*** Opening of GIVEN RECORDS ***
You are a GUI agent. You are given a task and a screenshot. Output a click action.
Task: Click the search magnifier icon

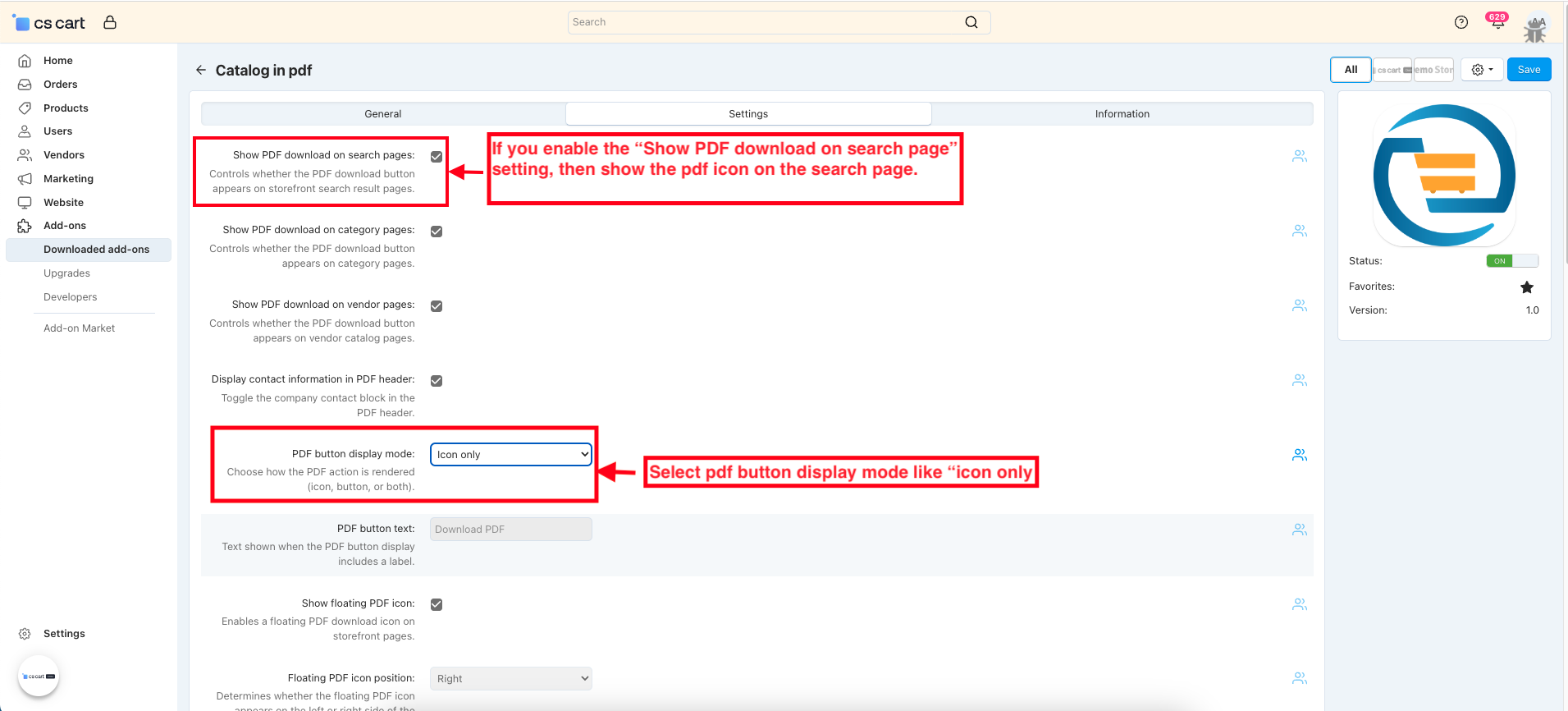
*** Close of GIVEN RECORDS ***
*** Opening of GIVEN RECORDS ***
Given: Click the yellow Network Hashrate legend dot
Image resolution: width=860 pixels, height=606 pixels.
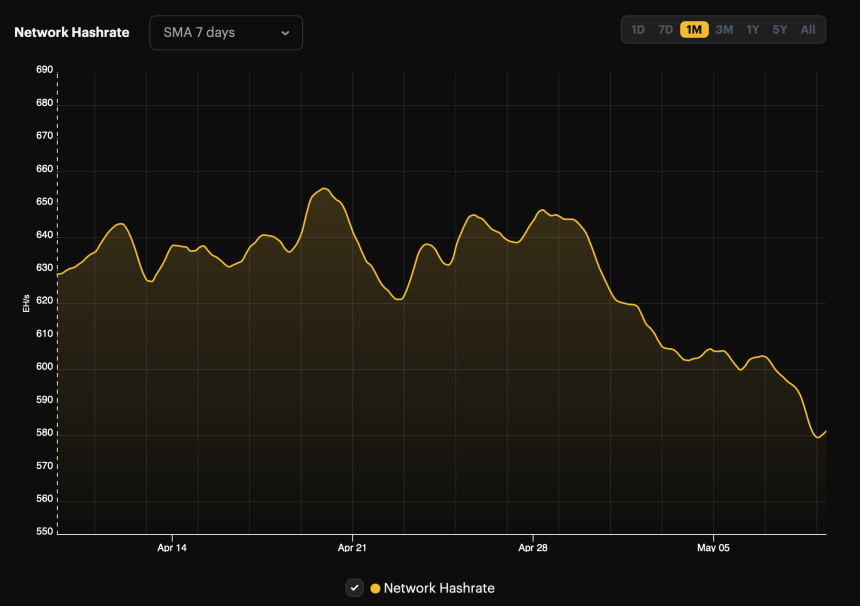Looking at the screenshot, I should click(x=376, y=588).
*** Close of GIVEN RECORDS ***
# EXERCISE BRIEF
Give back exactly the lines above starting at the line where "You are a GUI" appears and ending at the line where "Task: Click the search magnifier icon" appears, both included, with no other lines.

# ANSWER FOR THE TASK
You are a GUI agent. You are given a task and a screenshot. Output a click action.
Task: Click the search magnifier icon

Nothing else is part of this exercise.